Armed with an education in law and business, Ruth Reister joined the corporate world at a time when women and high commerce didn't often mix.
She would become a seasoned financial executive and sit for many years on the board of a major U.S. office furniture maker.
"She was a remarkable woman," said Dr. Nadine Ide, a longtime friend. "A lot of the things she accomplished were way ahead of her time."
Reister, of Minneapolis, died of natural causes on May 18, two weeks short of her 79th birthday.
She was born Ruth Alkema in 1936 in Grandville, Mich., and got much of her higher education in her home state.
Reister graduated in 1958 from the University of Michigan School of Education, and in 1964 she earned a law degree from the University of Michigan, the only woman in her graduating class. In between those two degrees, Reister completed the Harvard-Radcliffe Program in Business Administration in 1959.

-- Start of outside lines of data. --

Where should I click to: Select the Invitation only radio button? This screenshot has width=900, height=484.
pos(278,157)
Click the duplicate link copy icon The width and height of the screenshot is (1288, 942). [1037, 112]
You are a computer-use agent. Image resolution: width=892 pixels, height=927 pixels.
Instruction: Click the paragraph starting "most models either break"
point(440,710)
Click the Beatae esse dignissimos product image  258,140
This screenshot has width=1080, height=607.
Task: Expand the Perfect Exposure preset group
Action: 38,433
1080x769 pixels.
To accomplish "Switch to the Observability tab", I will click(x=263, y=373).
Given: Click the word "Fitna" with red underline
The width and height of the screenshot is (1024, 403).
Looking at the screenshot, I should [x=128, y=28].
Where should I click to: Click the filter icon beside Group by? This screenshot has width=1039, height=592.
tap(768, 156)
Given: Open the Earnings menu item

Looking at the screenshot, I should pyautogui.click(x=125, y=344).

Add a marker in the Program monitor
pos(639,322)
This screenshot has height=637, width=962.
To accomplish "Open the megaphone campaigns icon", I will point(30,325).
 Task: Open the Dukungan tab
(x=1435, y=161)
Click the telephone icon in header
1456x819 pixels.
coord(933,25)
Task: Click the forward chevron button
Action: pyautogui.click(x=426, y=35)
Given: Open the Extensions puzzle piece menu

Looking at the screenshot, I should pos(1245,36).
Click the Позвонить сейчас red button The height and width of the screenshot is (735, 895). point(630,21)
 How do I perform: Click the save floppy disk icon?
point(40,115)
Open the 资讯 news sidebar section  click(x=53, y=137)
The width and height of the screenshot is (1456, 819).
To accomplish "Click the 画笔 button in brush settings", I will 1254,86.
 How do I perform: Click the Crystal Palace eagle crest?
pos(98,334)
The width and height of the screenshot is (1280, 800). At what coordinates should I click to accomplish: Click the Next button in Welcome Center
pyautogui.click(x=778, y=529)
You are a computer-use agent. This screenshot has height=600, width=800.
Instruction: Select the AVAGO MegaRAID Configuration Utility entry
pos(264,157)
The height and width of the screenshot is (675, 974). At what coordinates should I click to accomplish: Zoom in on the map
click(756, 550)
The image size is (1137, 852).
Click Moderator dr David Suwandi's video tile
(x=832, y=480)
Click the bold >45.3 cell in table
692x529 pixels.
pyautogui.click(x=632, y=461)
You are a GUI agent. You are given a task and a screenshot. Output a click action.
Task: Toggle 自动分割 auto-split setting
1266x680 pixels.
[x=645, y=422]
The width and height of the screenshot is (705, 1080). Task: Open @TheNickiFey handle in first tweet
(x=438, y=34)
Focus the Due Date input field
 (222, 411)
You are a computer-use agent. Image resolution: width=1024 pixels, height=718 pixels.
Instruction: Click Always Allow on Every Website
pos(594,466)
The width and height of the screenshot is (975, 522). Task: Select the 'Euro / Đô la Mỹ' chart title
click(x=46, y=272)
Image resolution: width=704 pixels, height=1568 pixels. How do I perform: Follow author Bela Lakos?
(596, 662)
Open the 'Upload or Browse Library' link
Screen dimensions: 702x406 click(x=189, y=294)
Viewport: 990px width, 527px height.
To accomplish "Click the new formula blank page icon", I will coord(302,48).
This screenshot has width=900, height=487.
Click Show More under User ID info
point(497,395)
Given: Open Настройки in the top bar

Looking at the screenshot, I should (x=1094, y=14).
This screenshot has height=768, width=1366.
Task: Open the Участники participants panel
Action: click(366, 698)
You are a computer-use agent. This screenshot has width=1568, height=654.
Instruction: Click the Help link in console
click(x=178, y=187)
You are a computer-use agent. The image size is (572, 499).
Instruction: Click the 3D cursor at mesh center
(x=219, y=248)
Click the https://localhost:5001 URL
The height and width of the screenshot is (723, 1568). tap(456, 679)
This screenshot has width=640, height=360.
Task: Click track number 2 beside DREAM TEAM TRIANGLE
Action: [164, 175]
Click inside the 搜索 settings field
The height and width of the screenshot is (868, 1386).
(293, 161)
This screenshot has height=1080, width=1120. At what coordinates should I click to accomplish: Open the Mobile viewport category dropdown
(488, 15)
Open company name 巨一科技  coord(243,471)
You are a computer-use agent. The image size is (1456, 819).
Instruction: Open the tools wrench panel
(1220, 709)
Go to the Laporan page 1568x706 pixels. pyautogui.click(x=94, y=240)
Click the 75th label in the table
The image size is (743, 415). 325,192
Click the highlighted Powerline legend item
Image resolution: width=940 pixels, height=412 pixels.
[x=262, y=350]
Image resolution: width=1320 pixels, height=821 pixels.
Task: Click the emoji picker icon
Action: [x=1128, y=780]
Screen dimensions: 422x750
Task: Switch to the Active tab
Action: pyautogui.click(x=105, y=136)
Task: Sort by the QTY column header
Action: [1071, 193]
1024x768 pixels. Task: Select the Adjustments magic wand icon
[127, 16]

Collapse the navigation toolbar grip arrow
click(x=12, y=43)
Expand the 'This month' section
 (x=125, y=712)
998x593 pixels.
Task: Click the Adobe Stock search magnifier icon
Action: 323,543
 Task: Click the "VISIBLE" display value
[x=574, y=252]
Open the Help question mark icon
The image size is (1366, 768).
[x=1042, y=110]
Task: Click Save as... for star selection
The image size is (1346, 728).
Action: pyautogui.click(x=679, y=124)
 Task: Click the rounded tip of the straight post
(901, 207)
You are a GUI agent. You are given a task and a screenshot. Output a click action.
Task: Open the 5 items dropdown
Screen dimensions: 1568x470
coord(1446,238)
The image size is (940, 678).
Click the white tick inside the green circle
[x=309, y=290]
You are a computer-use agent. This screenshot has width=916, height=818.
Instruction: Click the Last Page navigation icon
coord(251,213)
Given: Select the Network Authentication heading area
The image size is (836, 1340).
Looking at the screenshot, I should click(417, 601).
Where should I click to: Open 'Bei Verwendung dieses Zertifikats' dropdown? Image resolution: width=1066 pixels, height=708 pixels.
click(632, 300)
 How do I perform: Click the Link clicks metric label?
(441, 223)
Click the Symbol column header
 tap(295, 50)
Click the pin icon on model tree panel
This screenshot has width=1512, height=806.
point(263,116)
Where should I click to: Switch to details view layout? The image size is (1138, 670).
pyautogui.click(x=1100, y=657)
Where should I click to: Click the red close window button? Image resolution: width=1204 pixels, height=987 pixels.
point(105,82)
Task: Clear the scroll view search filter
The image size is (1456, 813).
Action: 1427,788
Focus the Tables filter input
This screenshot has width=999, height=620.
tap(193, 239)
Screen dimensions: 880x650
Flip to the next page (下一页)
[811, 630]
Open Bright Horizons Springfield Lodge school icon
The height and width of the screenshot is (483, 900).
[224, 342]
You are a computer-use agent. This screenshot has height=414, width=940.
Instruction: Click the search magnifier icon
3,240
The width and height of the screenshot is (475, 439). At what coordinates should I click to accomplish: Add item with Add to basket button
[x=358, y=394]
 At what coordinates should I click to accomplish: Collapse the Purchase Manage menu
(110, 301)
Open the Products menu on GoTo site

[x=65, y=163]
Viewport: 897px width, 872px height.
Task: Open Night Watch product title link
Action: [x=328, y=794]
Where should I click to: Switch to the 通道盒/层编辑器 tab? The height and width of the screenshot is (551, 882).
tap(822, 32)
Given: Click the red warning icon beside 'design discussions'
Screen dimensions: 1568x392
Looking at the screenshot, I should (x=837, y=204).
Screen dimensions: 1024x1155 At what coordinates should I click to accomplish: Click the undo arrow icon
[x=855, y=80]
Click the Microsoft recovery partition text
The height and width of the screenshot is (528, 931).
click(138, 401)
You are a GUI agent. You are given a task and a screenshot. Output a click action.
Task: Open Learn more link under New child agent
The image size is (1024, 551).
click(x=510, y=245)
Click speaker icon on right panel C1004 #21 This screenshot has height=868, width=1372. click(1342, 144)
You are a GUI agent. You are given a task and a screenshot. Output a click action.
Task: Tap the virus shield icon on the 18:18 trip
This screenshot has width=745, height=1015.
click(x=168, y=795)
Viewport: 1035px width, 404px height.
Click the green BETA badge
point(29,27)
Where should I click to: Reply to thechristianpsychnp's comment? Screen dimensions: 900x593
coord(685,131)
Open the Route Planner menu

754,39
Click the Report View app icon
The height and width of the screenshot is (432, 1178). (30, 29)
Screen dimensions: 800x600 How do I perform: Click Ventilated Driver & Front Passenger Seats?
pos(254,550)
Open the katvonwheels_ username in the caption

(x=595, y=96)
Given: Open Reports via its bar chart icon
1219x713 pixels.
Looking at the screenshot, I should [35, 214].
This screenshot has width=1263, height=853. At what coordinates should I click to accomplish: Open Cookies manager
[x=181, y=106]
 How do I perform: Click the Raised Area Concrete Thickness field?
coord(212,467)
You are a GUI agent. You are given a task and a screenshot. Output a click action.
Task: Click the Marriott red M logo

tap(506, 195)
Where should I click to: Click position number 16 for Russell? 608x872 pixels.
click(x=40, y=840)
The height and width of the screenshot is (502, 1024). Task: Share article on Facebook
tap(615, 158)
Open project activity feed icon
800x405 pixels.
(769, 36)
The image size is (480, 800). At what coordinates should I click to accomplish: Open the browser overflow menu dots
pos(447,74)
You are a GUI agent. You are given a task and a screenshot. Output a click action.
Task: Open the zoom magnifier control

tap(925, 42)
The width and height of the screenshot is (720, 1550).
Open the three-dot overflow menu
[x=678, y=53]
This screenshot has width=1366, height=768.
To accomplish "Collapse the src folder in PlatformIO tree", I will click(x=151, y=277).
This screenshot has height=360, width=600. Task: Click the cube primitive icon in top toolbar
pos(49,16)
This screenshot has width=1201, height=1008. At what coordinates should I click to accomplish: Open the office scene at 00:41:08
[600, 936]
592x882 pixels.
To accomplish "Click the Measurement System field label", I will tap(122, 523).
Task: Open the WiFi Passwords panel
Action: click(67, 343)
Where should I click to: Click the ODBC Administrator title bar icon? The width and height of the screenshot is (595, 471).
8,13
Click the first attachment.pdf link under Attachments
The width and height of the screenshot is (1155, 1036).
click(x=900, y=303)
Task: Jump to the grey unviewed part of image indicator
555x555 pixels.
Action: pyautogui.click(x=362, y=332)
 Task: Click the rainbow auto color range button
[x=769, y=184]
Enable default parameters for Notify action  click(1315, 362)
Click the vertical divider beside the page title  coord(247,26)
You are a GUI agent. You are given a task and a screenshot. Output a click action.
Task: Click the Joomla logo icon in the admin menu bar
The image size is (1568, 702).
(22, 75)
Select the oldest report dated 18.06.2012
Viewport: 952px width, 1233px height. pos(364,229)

She came to Minneapolis in 1964, landing a job in the trust department at Northwestern National Bank, where she was employed until 1970. She worked at the Federal Reserve Bank of Minneapolis throughout the 1970s. In the early 1980s, she served for two years as a deputy undersecretary for the U.S. Department of Agriculture.
Reister was later president of FBS Agricultural Credit Corp. and served on the board of Michigan-based office furniture maker Herman Miller from 1985 to 2003, and on the board of Jones-Harrison Homes.